▶ _SOURCE EXCERPT_:
※
I ordered several hundred from a very reputable site that advertised clear
bags, and the shipment was prompt. However, the bags were more of the
"cloudy" clear kind. They sort of looked like the type you would get in a
s supermarket - only alot larger. The bags need to be of the crystal
clear variety - sort of like plastic wrap - only a little thicker.

I'm looking for 45-55 gallon bags. I've done Google searches and see bags
that are marked clear, but the prices are quite for 100 - 200 bags. Before
I start calling the web vendors to make sure the bags are really clear, I
was hoping that someone else has experience with purchasing them.

Real Goods Solar, Inc.
Posted by Tim Fischer on October 1, 2006, 6:09 pm
If your city requires such specific bags, perhaps they can also suggest a
source for them? What do other people do?

-Tim



Posted by Sharon on October 2, 2006, 12:22 pm
> If your city requires such specific bags, perhaps they can also suggest a
> source for them? What do other people do?

        One would think. Our area's trash companies have a similar
requirement: clear bags for yard debris. My husband and I searched Lowes and
Home Depot and even local grocery stores and couldn't find them anywhere.
Everybody only stocks the black plastic bags.

        Related peeve: overly specific recycling/trash rules. DH is a Good
Citizen who tries to follow the rules. He was annoyed when I told him that the
trash man just tossed the yard debris into the truck with the trash (I could
see out the window during breakfast). I also think it's ridiculous that they
recycle plastic-A but not plastic-B and cat food tins are acceptable but the
lids we peel off them aren't. Plastic bags are acceptable except for plastic
grocery bags, which they apparently expect you to take back to the store for
recycling.
        Oh, and last year this angered BOTH of us: during the fall season when
they were actively picking up leaves (only bagged, mind you, no fancy vacuum
trucks here), we discovered that they will only pick up a maximum of 3 bags of
leaves per house per week. In lovely deciduous-forested northern Virginia,
this was NOT acceptable. (Our yards full of ankle-deep leaves came to a total
of around 20 bags. We bought a chipper-shredder after that. Oh, and fired and
hired 4 different trash companies in the space of 3 months.)

- Sharon
"Gravity... is a harsh mistress!"

Posted by George on October 2, 2006, 12:41 pm
Sharon wrote:
>> If your city requires such specific bags, perhaps they can also suggest a
>> source for them? What do other people do?
>
>         One would think. Our area's trash companies have a similar
> requirement: clear bags for yard debris. My husband and I searched Lowes and
> Home Depot and even local grocery stores and couldn't find them anywhere.
> Everybody only stocks the black plastic bags.
>
>         Related peeve: overly specific recycling/trash rules. DH is a Good
> Citizen who tries to follow the rules. He was annoyed when I told him that
the
> trash man just tossed the yard debris into the truck with the trash (I could
> see out the window during breakfast). I also think it's ridiculous that they
> recycle plastic-A but not plastic-B and cat food tins are acceptable but the
> lids we peel off them aren't. Plastic bags are acceptable except for plastic
> grocery bags, which they apparently expect you to take back to the store for
> recycling.
※
▶ _EXERCISE REQUIREMENTS_:
In the thread about clear trash bags, set down everything from "Oh, and last" down to "of 3 months.)", word for word.

▶ _DATASET CONTENT_:
※
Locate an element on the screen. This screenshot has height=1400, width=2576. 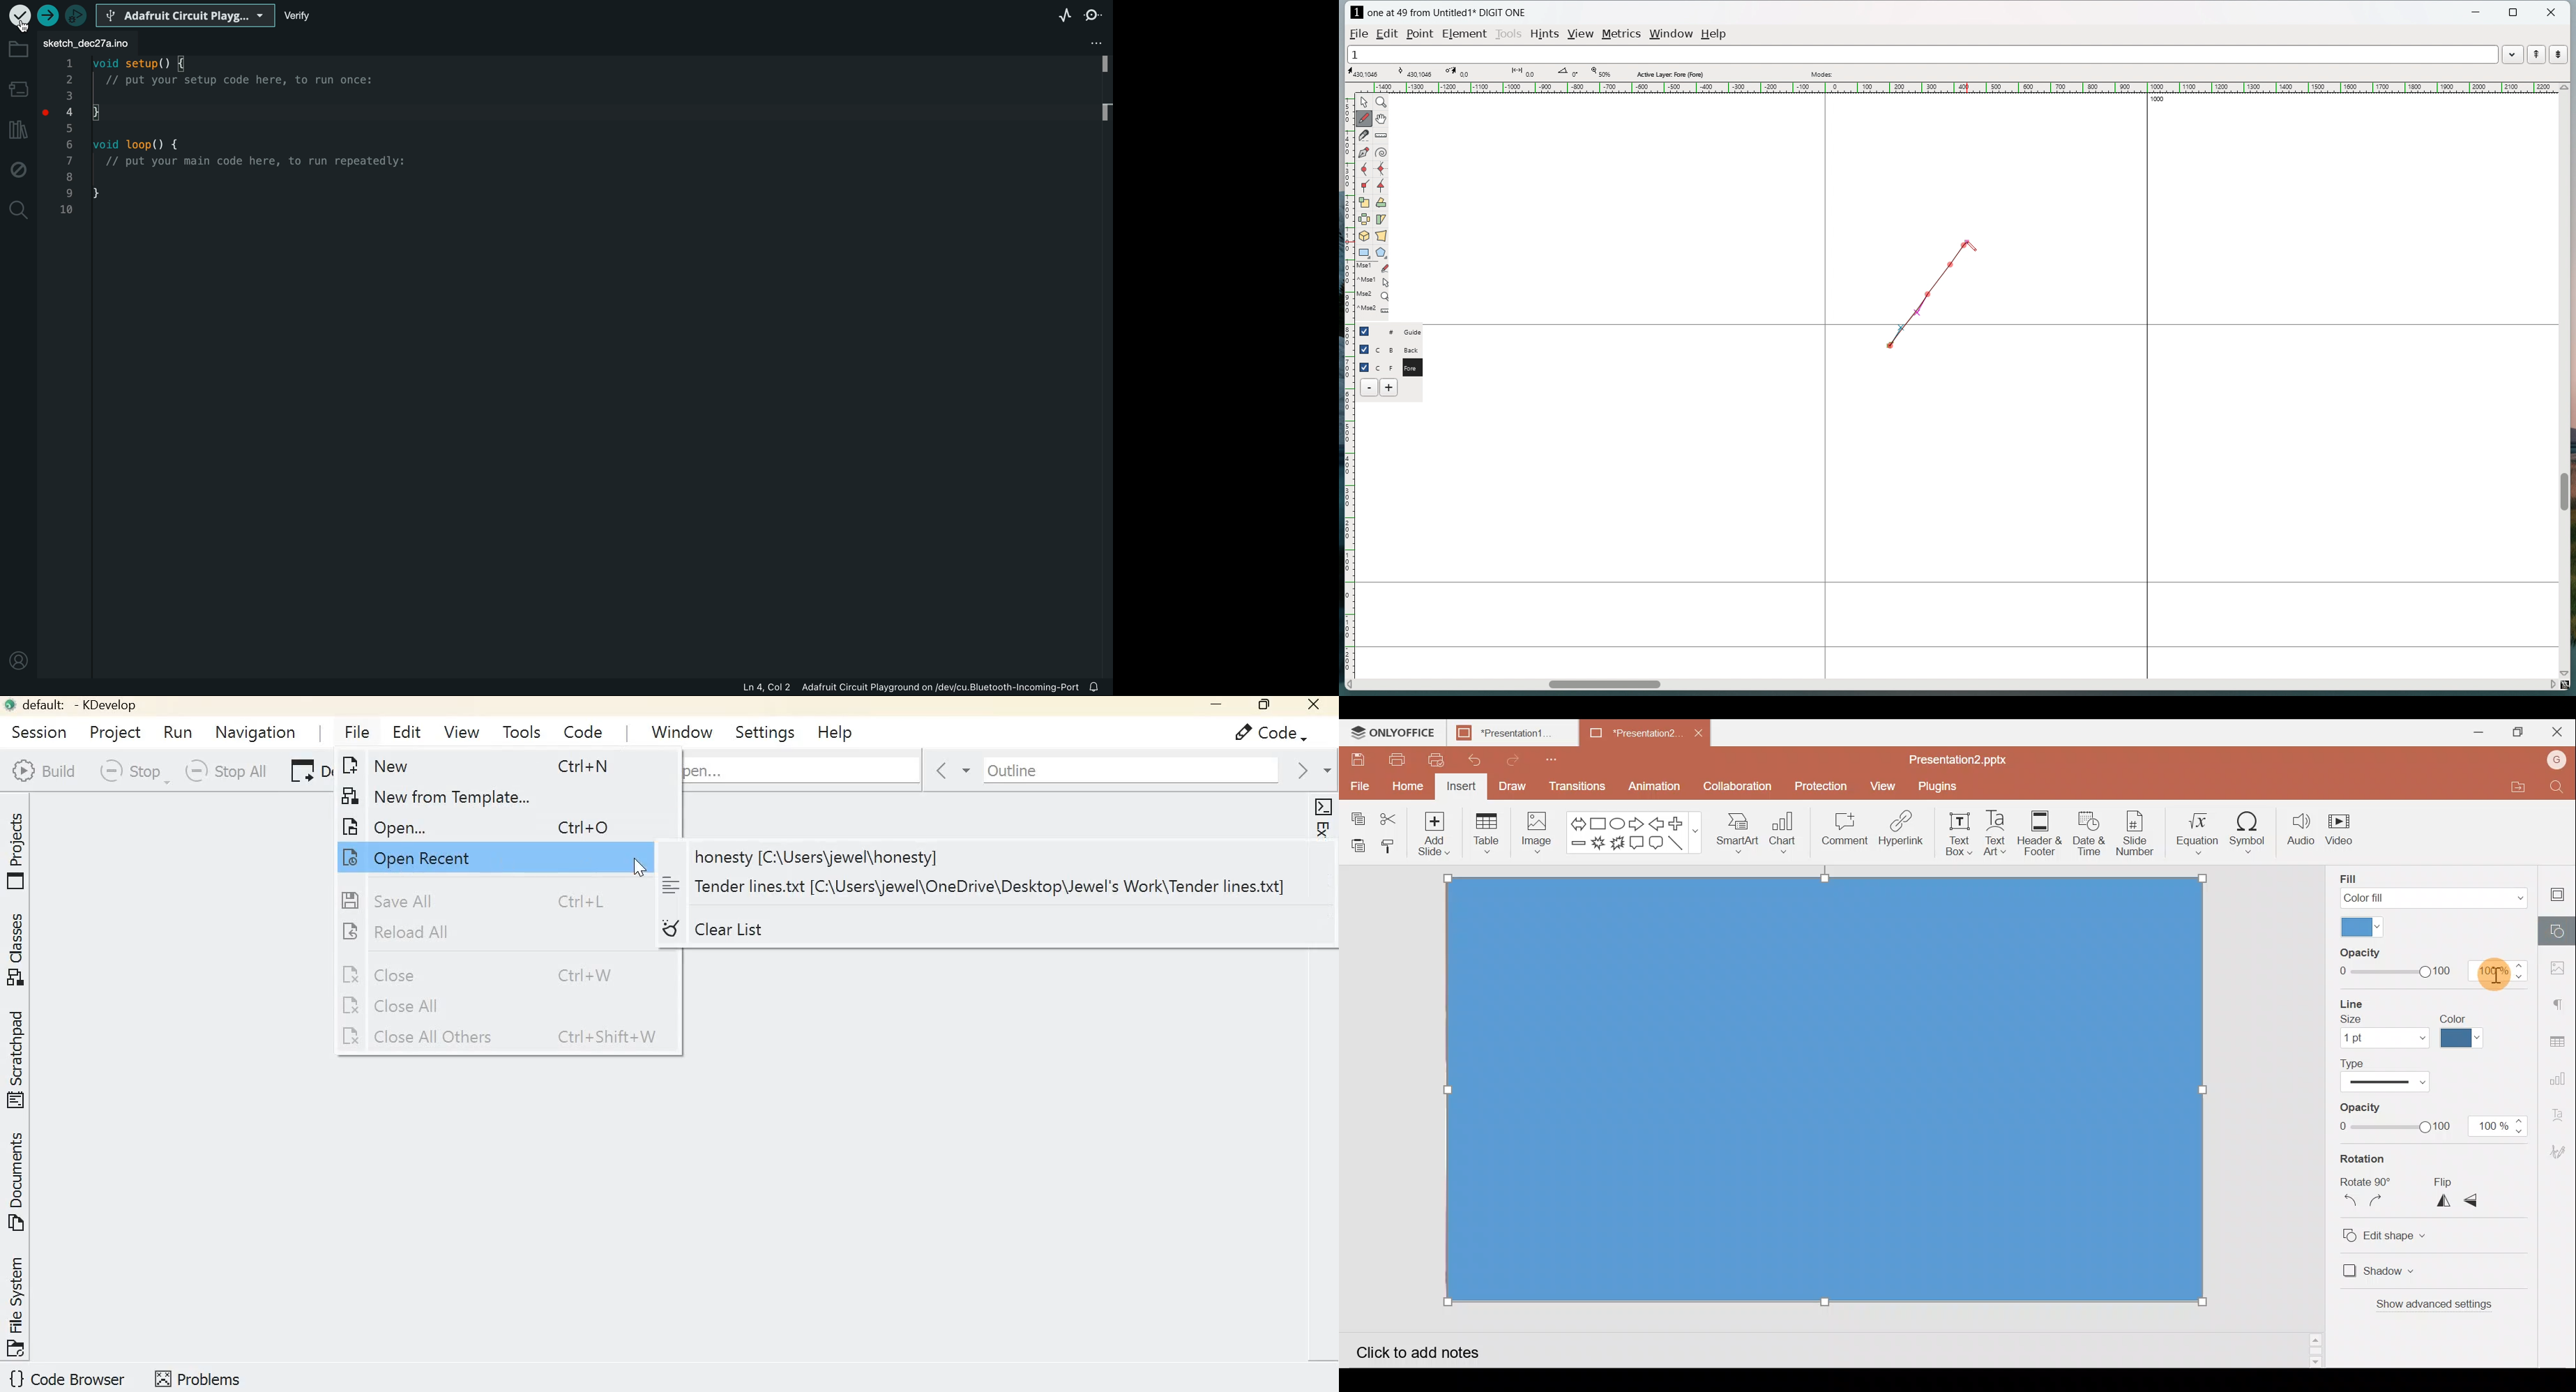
※
▶ _EXERCISE ANSWER_:
Oh, and last year this angered BOTH of us: during the fall season when
they were actively picking up leaves (only bagged, mind you, no fancy vacuum
trucks here), we discovered that they will only pick up a maximum of 3 bags of
leaves per house per week. In lovely deciduous-forested northern Virginia,
this was NOT acceptable. (Our yards full of ankle-deep leaves came to a total
of around 20 bags. We bought a chipper-shredder after that. Oh, and fired and
hired 4 different trash companies in the space of 3 months.)